If you want to reach Storage Account from a Consumption Logic Apps with a Managed Identity it required a few steps more than what you would typically need in a Standard Logic Apps. Since Consumption Logic Apps does not have an in-app connector to Storage Account we have to use the next best thing and leverage the REST API built into Storage Account. The idea here is to use the HTTP action so we would not need a connector.
If you just set up the Logic Apps with a System-assigned Managed Identity and give role assignments on Storage Account as a Data Contributor and try to access the Storage Account with a HTTP action, we get the following when using a Table service for this example.
Request:
GET https://<storage account name>.table.core.windows.net/<table name>()
Authentication Type: Managed Identity Managed Identity: System-assigned managed identity Audience: https://storage.azure.com
Response:
<?xml version="1.0" encoding="utf-8" standalone="yes"?>
<error xmlns="http://schemas.microsoft.com/ado/2007/08/dataservices/metadata">
<code>AuthenticationFailed</code>
<message xml:lang="en-US">Server failed to authenticate the request. Make sure the value of Authorization header is formed correctly including the signature.</message>
</error>
So looks like we are getting a 403 Forbidden error even though a similar kind of message would work for other endpoints. And since we cannot see the actual header of the outgoing call we cannot verify if the Authorization header is set correctly.
After some digging around on the documentation and stackoverflow we can see that we need some additional information in the outgoing call, namely a header x-ms-version with a value of 2017-11-09.

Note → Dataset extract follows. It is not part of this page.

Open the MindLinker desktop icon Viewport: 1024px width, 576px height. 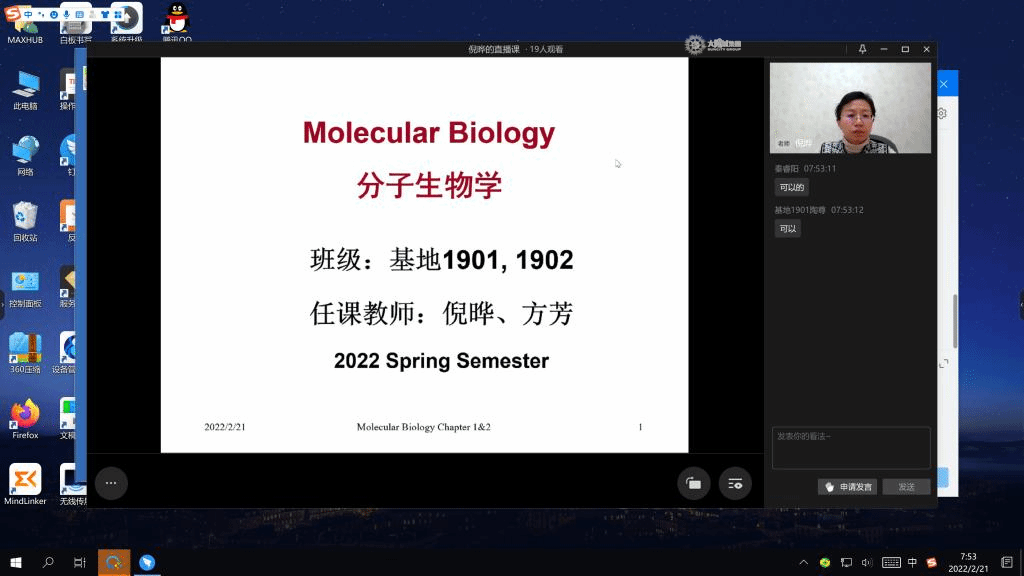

Adding this header to the call gives us a different response this time, more specifically a 415 Unsupported Media Type:
<?xml version="1.0" encoding="utf-8"?>
<error xmlns="http://schemas.microsoft.com/ado/2007/08/dataservices/metadata">
<code>AtomFormatNotSupported</code>
<message xml:lang="en-US">Atom format is not supported.</message>
</error>
After some more digging around we find out that the request is failing because the Storage account defaults to sending application/atom+xml as a media type. If we now add an Accept: application/json to the request we finally get an actual response with 200 status message!
If you later on decide to test just the Accept application/json Header, you will get the same 403 Forbidden response with XML as a error message, pretty weird.
In blob storage side, use additionally x-ms-blob-type: BlockBlob and Content-type: application/octet-stream headers.
If you are getting InvalidProtocolResponse as an error when inputting information, try turning off the HTTP Allow chunking setting.